Sporting KC's Palmer-Brown Balances Professional Soccer With High School
As a player for Sporting Kansas City, Erik Palmer-Brown of Lee’s Summit, Mo., is in the big leagues. But at 17, his story is different than any of his teammates.
Palmer-Brown is living a life that most kids his age only dream of. A defender, he last saw action in a friendly match at Sporting Park against Manchester City (July 23) from the English Premier League.
“It was just really fun to be out there against the best team in England right now,” said Palmer-Brown after the match.
In the spring, Palmer-Brown made his Major League Soccer debut at Chicago to become the youngest to play in the league this season. Palmer-Brown accelerated his development at the Sporting Kansas City academy, a program at the team’s practice facility aimed at developing elite youth players. He’s known for his quick feet, and Sporting KC coach Peter Vermes was pleased to see Palmer-Brown mixing it up with the veterans.

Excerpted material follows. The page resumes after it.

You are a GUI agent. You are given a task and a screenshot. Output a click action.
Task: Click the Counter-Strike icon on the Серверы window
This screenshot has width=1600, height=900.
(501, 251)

“When we first started the academy, he was in our first U-11 group when he first came in. He was like 9 or 10 years old,” says Vermes. “He’s that real first kid that has been through the full academy with us, so it’s great to see him get on the field and play at that level.”
After seeing Palmer-Brown develop for about five years, Sporting approached his mother, Marilyn Palmer, last year about signing her son to a professional contract. She was conflicted.

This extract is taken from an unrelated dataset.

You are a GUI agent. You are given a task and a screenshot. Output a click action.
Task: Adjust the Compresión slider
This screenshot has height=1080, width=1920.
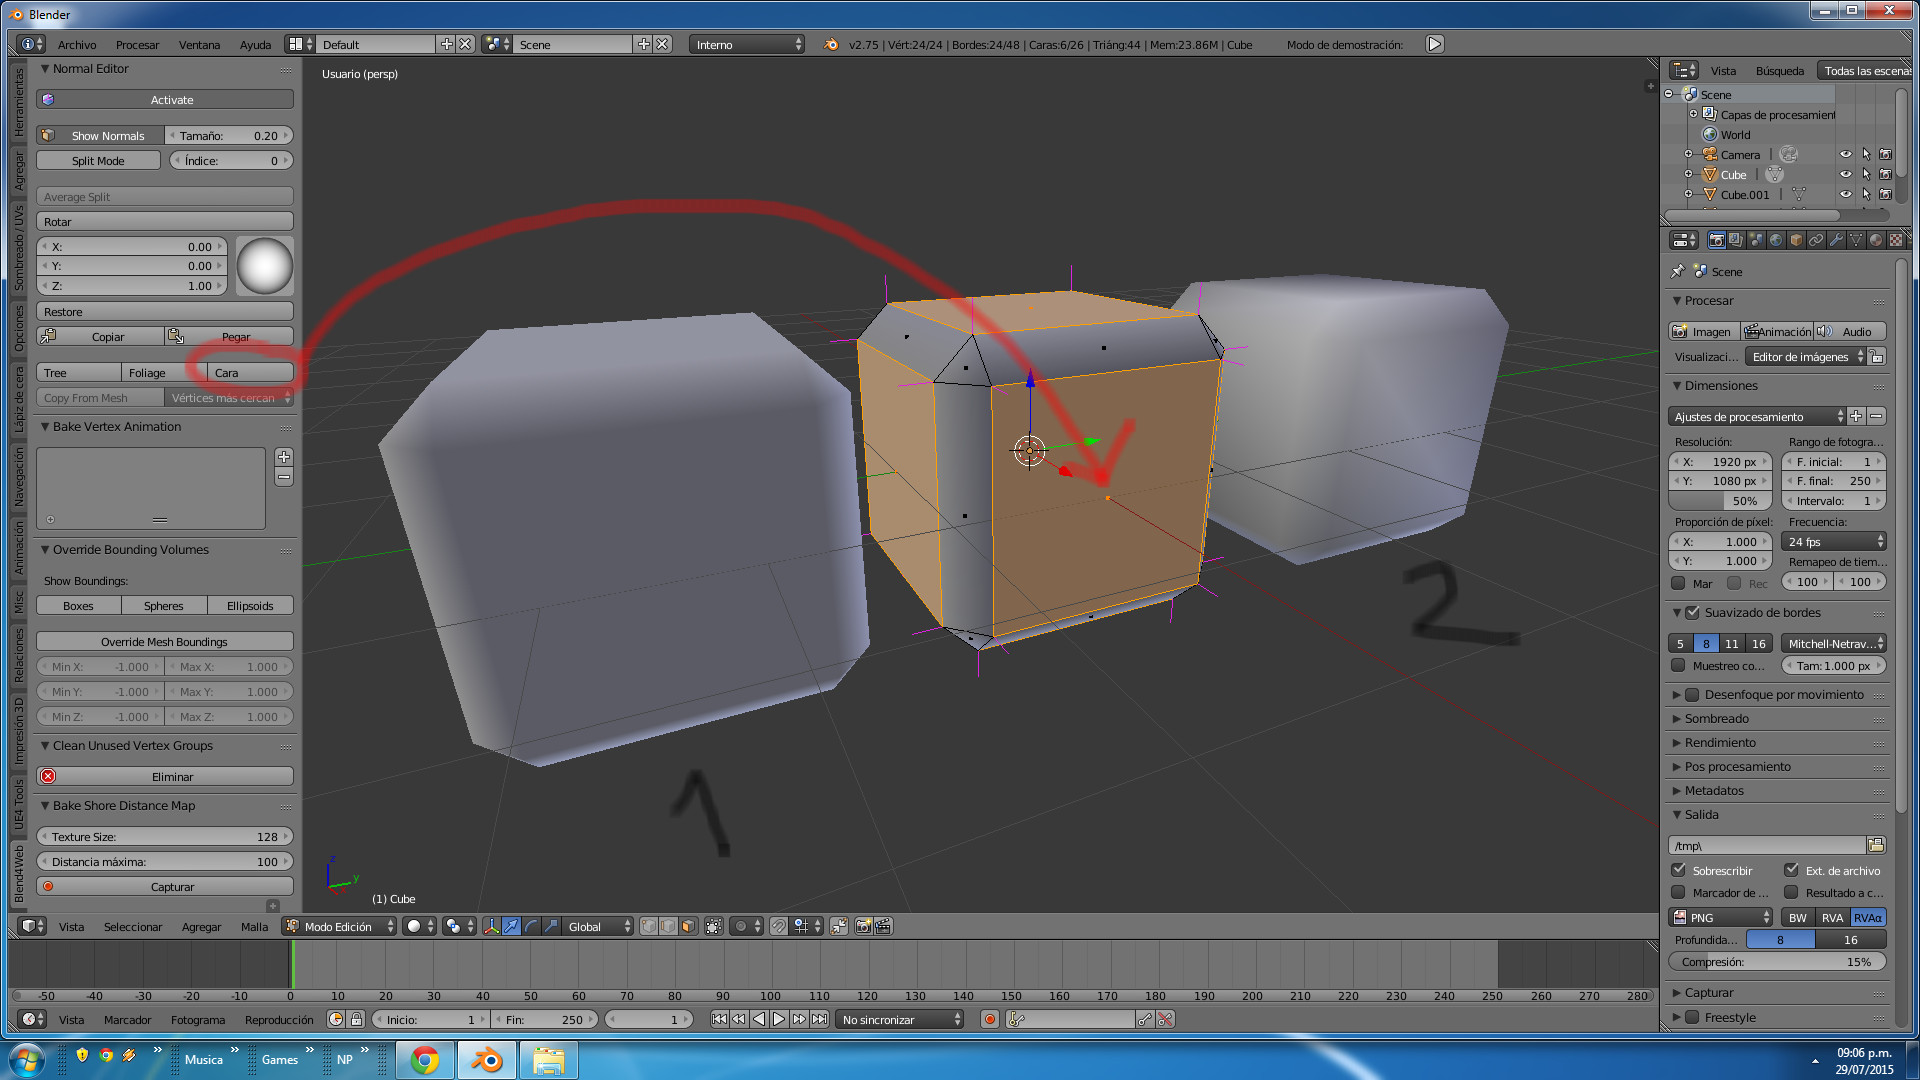pyautogui.click(x=1777, y=962)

“Is this what we want to do? What happens if? What happens if he goes to college, hurts himself and never gets to play pro ball?” says Palmer. “It was a check-and-balance list that was just tough to make.”

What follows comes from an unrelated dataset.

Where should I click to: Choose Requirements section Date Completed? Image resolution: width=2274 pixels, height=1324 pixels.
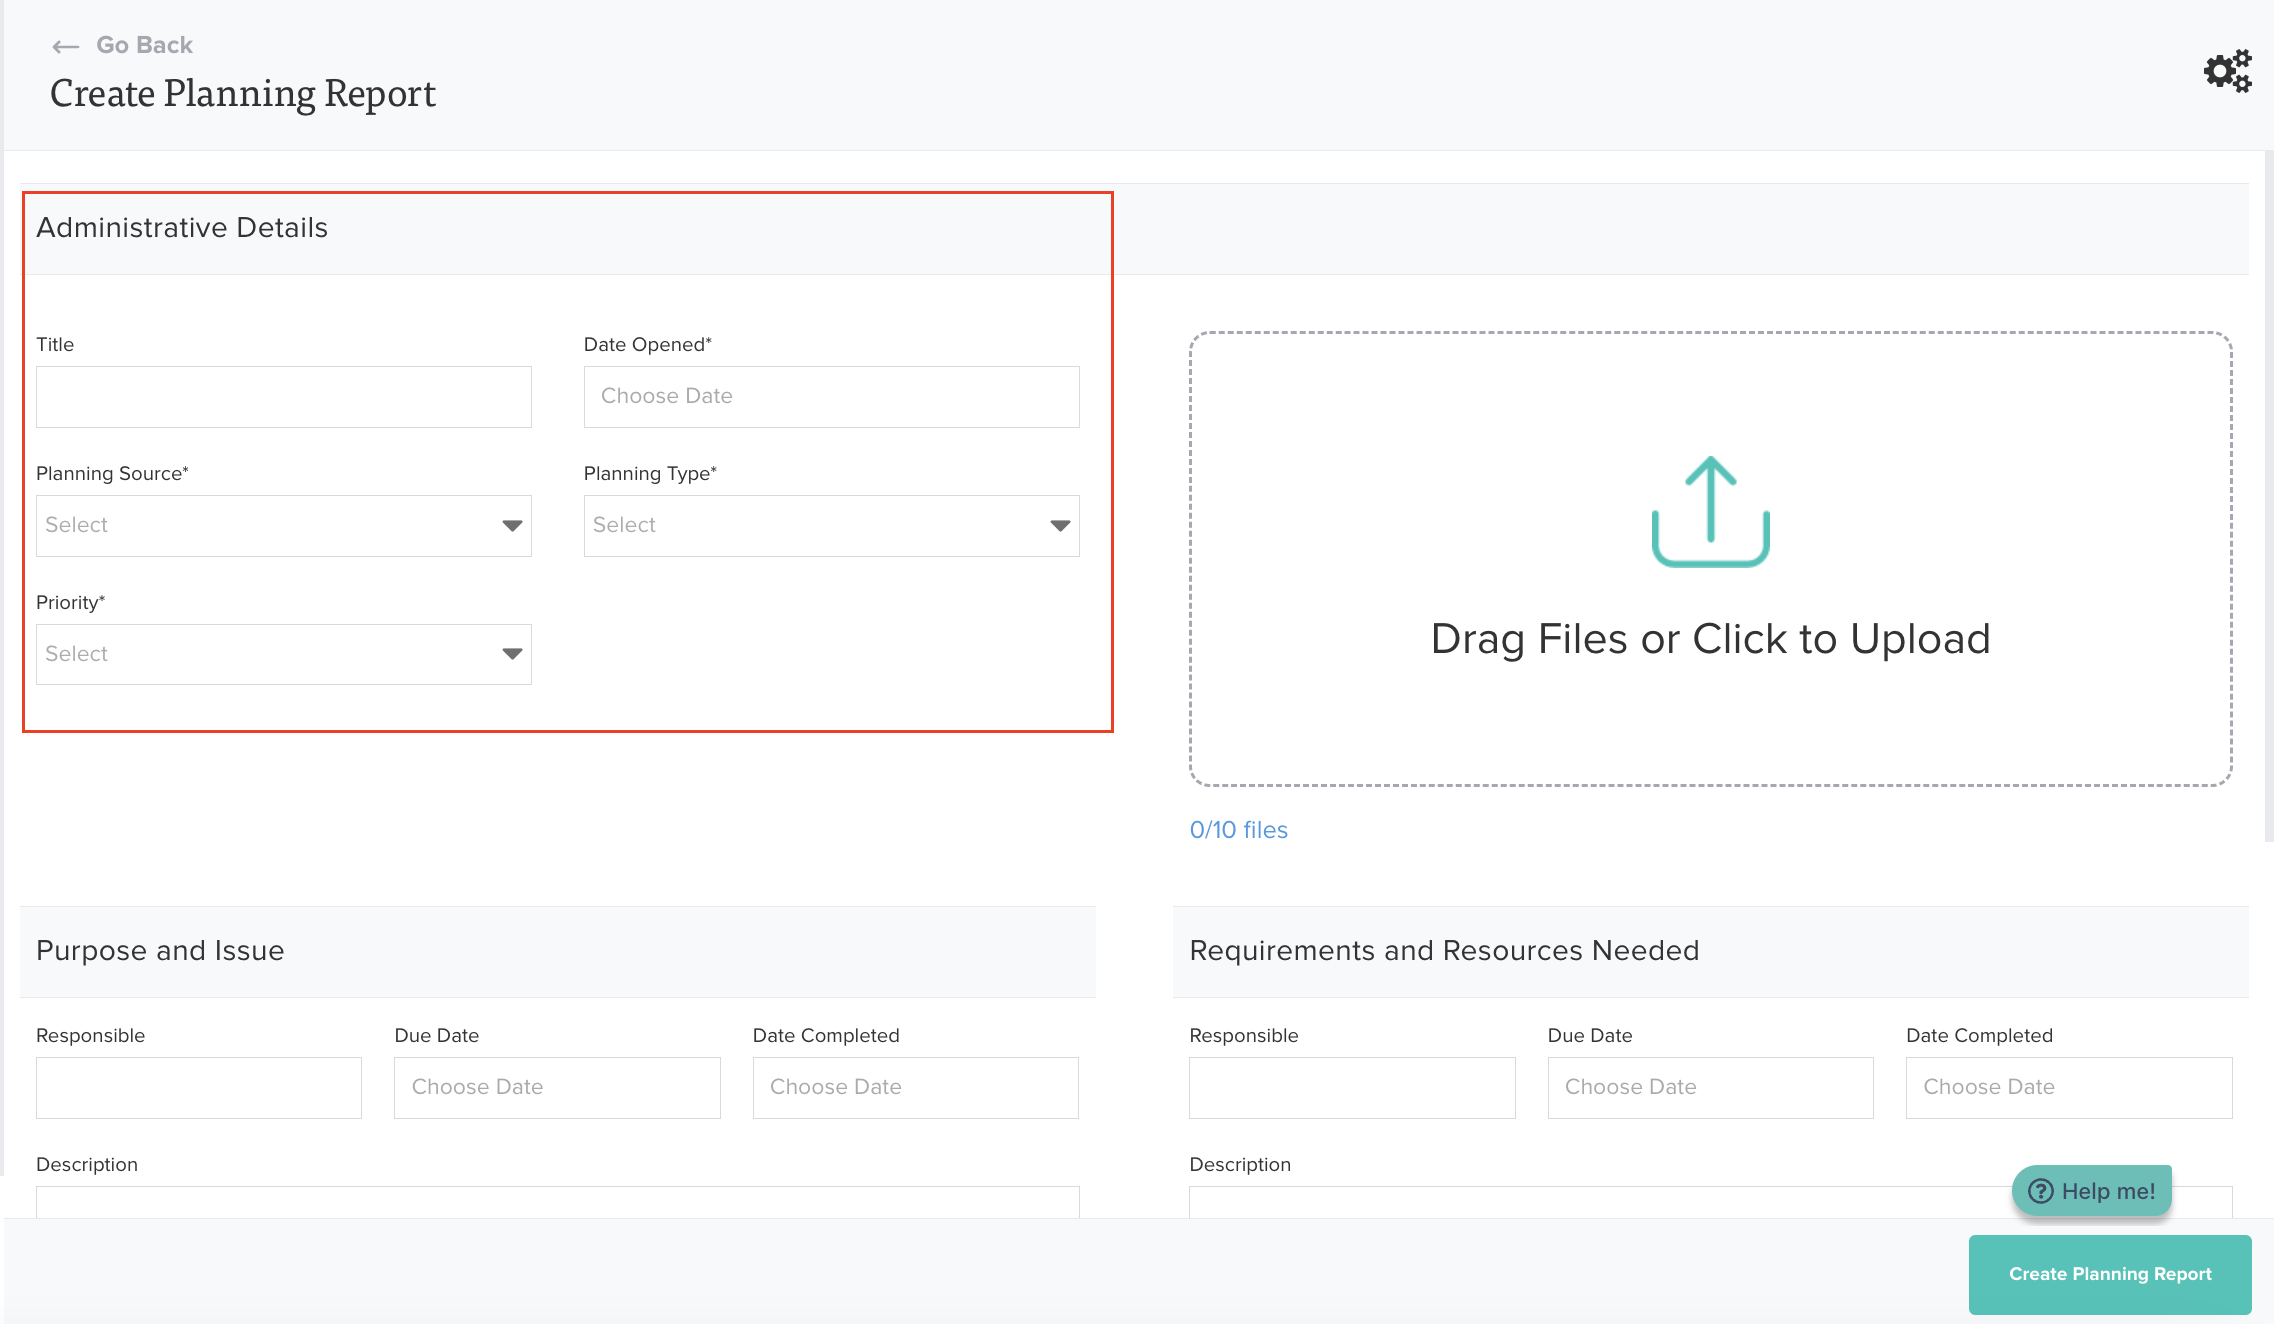(2068, 1087)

A year after the deal was signed, she still wonders if she made the right choice to allow it.
“In the house, we live with grandma and grandpa. Me, Erik and (his) brother. A lot of chiefs and only two little Indians,” says Palmer. “There’s a respect conflict with grandma and Erik trying to handle his business. He keeps on saying, ‘It’s my business. It’s my business.’”
Off the field, Erik’s main business is earning his high school diploma at O’Hara High School in Kansas City, not far from his home in Lee’s Summit. That means striking a balance between soccer and quadratic equations in Algebra II.
This week Palmer-Brown is in Argentina to play for the U.S. National Team made up of players under 20. Traveling the world and cashing a paycheck bigger than his mom’s sounds like a good gig, but O’Hara High School assistant principal and counselor Ann Wright said it’s not that simple.
“I think it’s just important for folks to realize how tough it really is to be a full-time professional athlete and try to go to an ordinary, albeit excellent, high school, and trying to fit into a 7:30 to a 3:00 kind of schedule,” said Wright.
Though Palmer-Brown knows his schedule at times leaves no room for fun stuff, he said his friends will pull him through.
“(Let’s) say there is a game on the weekend that I do get rostered for. It’s just missing out on those bonfire nights that you’re all together, but it’s really not that big of a deal because I know the next day they’ll always text me or hang out,” he says.
In the meantime, Palmer-Brown is vying for more playing time with Sporting. But, whether he logs more minutes of game action or not, Marilyn Palmer is still one proud mom.